This overview suggests that the CEDARScript edit format has had a significant positive impact on the task of method extraction, with improvements in nearly half of the tests and only a small percentage of tests worsening.

Improvements:

36 tests that previously failed now pass. This is a substantial improvement, indicating that CEDARScript is more effective in correctly extracting methods from classes across a wide range of codebases.

Notable improvements include:

  • analyzer_cli_DebugAnalyzer__make_source_table: Suggests better handling of debug-related code refactoring.
  • autodetector_MigrationAutodetector__trim_to_apps: Indicates improved capability in refactoring Django migration-related code.
  • cuda_cpp_scheduling_CUDACPPScheduling__can_fuse_epilogue_impl: Shows better performance in handling complex CUDA-related code.
  • triton_TritonScheduling_define_kernel and triton_TritonScheduling_generate_node_schedule: Demonstrates improved capability in refactoring GPU computing-related code.

Minor Improvements:

3 tests showed minor improvements, such as checks_BaseModelAdminChecks__check_autocomplete_fields_item, suggesting slight enhancements in handling Django admin-related code.

Regressions:

7 tests that previously passed now fail.
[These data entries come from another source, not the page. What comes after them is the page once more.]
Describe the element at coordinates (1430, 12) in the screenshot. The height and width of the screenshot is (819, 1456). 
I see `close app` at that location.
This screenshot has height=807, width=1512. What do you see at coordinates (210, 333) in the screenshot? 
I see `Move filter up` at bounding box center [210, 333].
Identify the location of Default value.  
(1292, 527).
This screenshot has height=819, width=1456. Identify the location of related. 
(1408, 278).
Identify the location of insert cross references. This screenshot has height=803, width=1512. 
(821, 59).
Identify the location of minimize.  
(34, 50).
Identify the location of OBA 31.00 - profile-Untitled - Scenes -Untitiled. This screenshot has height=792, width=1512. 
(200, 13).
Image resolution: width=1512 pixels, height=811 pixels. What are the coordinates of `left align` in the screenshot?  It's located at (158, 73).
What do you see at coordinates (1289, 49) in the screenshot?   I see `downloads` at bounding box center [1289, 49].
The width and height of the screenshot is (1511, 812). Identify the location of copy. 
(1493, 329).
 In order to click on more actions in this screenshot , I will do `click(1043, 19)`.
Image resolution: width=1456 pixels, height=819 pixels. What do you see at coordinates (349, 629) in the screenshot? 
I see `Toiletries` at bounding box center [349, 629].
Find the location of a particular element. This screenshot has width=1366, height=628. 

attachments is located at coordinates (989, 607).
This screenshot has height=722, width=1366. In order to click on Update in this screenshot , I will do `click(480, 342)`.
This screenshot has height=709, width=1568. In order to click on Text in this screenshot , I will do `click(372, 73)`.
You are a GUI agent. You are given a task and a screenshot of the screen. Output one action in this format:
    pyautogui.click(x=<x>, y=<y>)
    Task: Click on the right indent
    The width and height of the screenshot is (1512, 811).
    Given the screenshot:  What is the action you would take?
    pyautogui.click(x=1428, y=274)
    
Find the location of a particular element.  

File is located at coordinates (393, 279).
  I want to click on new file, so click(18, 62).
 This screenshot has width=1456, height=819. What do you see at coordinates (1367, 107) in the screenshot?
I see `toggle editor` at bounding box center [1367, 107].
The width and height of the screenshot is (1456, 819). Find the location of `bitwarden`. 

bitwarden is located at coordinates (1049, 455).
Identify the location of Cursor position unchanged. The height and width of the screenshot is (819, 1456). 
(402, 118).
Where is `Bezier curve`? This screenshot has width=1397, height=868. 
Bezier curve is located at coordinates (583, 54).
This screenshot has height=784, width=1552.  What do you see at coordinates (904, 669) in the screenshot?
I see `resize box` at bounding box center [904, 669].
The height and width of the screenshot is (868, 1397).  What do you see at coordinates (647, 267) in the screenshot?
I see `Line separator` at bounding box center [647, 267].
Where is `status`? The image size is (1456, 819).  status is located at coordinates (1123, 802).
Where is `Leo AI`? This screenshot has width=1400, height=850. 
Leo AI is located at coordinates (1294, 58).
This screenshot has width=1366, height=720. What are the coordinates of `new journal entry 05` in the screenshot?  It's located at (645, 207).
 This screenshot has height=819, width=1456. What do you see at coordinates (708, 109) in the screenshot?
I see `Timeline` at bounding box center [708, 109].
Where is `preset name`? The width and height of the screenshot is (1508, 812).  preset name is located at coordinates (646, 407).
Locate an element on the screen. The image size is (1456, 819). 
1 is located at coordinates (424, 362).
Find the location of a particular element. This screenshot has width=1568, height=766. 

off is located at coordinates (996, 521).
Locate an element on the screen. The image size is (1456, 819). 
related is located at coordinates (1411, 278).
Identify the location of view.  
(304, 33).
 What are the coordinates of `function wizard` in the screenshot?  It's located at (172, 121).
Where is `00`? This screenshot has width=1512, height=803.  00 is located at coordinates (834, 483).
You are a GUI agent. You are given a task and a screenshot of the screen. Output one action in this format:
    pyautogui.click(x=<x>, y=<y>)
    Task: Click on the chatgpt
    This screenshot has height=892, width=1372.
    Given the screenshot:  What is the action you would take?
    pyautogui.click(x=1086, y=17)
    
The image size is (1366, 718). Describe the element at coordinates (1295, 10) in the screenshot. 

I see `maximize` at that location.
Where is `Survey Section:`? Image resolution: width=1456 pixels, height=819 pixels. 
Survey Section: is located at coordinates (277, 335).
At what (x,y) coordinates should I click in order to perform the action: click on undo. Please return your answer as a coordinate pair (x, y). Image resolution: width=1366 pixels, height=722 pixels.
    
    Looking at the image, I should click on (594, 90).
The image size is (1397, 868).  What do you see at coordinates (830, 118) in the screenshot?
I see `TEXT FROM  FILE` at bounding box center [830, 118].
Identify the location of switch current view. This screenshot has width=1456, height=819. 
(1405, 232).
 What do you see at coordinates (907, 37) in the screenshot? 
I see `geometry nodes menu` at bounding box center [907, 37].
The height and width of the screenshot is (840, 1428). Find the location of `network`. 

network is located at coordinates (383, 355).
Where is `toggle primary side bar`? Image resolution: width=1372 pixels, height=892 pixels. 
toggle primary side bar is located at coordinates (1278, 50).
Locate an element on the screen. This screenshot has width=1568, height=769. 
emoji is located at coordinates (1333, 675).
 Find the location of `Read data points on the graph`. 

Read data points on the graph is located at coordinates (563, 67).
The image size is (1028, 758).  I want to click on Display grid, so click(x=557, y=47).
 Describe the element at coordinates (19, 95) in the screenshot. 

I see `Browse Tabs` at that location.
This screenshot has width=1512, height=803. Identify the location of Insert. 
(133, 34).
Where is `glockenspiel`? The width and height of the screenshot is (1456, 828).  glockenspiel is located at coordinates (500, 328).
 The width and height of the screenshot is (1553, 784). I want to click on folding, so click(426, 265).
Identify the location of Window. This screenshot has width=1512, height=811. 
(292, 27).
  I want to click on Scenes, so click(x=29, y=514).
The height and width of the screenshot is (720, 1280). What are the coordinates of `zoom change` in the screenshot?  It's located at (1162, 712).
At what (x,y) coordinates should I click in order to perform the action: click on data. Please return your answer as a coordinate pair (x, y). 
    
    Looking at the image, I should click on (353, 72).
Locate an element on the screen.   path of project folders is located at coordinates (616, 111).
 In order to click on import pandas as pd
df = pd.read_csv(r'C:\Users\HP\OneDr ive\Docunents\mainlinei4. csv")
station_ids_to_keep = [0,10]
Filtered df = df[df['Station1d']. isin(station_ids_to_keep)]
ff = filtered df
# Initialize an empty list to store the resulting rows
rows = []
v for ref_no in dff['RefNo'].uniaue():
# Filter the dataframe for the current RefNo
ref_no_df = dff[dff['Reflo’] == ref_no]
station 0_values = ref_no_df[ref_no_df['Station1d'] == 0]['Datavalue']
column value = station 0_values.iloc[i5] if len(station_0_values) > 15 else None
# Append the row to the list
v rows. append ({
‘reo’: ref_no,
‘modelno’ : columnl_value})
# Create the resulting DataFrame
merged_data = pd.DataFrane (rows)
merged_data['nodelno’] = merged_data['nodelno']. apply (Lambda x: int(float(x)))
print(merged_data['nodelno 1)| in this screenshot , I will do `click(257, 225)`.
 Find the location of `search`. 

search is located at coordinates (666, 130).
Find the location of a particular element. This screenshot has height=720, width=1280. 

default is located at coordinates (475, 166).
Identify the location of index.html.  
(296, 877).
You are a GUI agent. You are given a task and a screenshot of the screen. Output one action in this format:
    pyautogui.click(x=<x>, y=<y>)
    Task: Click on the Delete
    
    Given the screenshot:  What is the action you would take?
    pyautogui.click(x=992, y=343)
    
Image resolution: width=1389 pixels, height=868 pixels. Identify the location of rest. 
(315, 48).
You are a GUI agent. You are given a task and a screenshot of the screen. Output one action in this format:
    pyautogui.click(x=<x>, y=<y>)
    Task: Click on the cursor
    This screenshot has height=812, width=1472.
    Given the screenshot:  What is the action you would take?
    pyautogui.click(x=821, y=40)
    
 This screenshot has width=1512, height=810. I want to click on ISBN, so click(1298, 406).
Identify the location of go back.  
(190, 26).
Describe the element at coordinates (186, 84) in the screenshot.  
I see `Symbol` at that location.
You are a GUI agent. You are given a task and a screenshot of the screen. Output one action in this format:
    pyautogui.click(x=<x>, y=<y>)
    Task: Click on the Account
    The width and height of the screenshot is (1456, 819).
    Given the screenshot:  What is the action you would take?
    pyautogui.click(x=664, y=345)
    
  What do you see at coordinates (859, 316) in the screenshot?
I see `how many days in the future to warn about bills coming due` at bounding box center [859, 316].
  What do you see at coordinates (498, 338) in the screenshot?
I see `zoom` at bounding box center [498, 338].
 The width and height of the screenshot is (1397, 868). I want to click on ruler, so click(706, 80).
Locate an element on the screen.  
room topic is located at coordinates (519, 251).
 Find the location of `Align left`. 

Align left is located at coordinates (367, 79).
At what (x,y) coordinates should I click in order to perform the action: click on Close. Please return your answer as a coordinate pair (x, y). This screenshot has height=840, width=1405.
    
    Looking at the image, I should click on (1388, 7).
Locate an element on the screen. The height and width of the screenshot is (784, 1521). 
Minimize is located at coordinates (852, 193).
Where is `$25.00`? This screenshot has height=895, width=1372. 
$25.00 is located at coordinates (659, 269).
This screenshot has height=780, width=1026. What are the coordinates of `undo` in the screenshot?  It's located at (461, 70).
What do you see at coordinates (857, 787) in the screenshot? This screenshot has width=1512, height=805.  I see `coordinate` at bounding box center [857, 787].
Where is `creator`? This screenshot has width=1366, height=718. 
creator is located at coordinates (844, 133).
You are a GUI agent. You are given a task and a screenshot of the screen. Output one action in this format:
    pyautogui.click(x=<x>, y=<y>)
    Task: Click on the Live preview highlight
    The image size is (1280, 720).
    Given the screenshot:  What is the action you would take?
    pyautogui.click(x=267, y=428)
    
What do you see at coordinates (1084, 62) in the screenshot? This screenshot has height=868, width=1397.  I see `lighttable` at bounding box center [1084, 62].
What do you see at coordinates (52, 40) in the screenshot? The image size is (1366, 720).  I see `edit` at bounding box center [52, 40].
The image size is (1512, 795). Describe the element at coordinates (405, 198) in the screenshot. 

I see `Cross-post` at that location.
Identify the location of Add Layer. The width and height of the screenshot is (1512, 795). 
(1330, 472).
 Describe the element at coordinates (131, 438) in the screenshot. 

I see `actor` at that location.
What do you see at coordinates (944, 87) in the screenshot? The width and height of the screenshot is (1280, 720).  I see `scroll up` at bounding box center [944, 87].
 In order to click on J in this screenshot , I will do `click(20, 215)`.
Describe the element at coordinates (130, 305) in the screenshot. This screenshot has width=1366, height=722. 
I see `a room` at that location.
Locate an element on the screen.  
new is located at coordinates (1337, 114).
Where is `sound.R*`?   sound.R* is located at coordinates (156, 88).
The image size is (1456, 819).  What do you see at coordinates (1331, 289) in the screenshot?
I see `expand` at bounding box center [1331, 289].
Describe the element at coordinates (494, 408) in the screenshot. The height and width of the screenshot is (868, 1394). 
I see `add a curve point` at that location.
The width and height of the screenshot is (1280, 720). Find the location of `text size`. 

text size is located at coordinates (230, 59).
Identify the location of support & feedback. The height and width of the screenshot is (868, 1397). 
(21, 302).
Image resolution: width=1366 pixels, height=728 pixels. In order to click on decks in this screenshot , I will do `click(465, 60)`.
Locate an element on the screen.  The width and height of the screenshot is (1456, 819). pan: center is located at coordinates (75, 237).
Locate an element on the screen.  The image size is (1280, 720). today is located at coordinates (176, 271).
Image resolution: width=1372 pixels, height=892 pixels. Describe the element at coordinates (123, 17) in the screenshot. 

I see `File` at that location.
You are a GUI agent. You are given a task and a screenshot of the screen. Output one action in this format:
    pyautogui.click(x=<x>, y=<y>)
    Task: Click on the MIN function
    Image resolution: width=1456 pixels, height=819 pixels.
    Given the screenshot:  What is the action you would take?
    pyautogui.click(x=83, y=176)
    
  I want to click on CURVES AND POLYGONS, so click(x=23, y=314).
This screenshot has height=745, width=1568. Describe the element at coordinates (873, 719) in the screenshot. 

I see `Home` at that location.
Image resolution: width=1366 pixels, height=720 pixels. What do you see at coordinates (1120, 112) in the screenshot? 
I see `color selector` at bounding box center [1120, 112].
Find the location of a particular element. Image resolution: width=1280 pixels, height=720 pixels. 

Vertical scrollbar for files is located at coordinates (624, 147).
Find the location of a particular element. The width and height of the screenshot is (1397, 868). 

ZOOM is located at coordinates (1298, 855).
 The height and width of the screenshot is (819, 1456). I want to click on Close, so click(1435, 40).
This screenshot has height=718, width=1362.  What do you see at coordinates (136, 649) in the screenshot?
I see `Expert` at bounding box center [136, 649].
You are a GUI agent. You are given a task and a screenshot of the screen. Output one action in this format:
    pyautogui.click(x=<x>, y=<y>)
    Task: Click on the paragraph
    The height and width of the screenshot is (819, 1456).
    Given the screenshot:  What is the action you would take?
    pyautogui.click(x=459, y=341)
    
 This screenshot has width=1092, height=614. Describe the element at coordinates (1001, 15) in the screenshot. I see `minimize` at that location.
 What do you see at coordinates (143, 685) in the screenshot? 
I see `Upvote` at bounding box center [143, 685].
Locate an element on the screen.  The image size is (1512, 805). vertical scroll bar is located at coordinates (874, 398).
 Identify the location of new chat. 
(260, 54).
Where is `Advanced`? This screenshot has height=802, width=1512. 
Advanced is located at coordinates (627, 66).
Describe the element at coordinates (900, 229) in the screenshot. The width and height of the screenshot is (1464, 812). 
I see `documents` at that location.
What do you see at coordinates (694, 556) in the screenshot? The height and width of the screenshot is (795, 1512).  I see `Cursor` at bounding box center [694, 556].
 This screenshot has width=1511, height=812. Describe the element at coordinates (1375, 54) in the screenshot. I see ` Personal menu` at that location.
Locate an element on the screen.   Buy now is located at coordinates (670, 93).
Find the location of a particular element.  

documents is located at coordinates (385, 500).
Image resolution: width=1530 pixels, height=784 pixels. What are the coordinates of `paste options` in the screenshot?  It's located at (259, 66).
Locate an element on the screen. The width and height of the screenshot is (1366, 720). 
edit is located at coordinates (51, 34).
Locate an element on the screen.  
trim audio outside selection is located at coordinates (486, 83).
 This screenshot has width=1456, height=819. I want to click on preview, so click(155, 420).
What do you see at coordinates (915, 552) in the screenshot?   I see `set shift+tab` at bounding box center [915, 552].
While concerning, it's a relatively small number compared to the improvements.

Notable regressions include:

  • feedgenerator_Atom1Feed_add_item_elements: Suggests potential issues with refactoring feed generation code.
  • generic_bsd_GenericBsdIfconfigNetwork_parse_inet_line: Indicates challenges in refactoring network-related parsing code.
  • introspection_DatabaseIntrospection__parse_column_or_constraint_definition: Shows difficulties in handling database schema introspection code.

Stability:

30 tests remained stable and passing, indicating that CEDARScript maintained performance in many areas, including various Django commands, database operations, and utility functions. 13 tests remained stable but failing, suggesting that some challenging areas were not addressed by either format. These include complex operations like symbolic_shapes_ShapeEnv_bind_symbols and reshaping_BaseReshapingTests_test_unstack.

Analysis by Domain:

  • Web Frameworks (e.g., Django): Generally improved, with better handling of model admin checks, configuration, and database operations.
  • Data Science and ML: Mixed results. Improvements in areas like clustering operations (clustering_ops_KMeans__mini_batch_training_op) and data frame handling, but persistent issues in some reshaping operations.
  • System-level Operations: Some improvements (e.g., distribution_DistributionFiles_parse_distribution_file_SUSE) but also regressions (e.g., generic_bsd_GenericBsdIfconfigNetwork_parse_inet_line).
  • GPU and High-Performance Computing: Significant improvements, especially in CUDA and Triton-related code.

Interpretation:

CEDARScript appears more effective in handling complex code structures, especially in areas related to web frameworks, data processing, and high-performance computing. It shows improved capability in understanding class contexts and correctly extracting methods across various domains. However, it may introduce new challenges in certain specific areas, possibly due to its different approach to code manipulation.

Areas for Further Investigation:

Understanding why certain tests regressed (e.g., feedgenerator_Atom1Feed_add_item_elements) could provide insights for improvement.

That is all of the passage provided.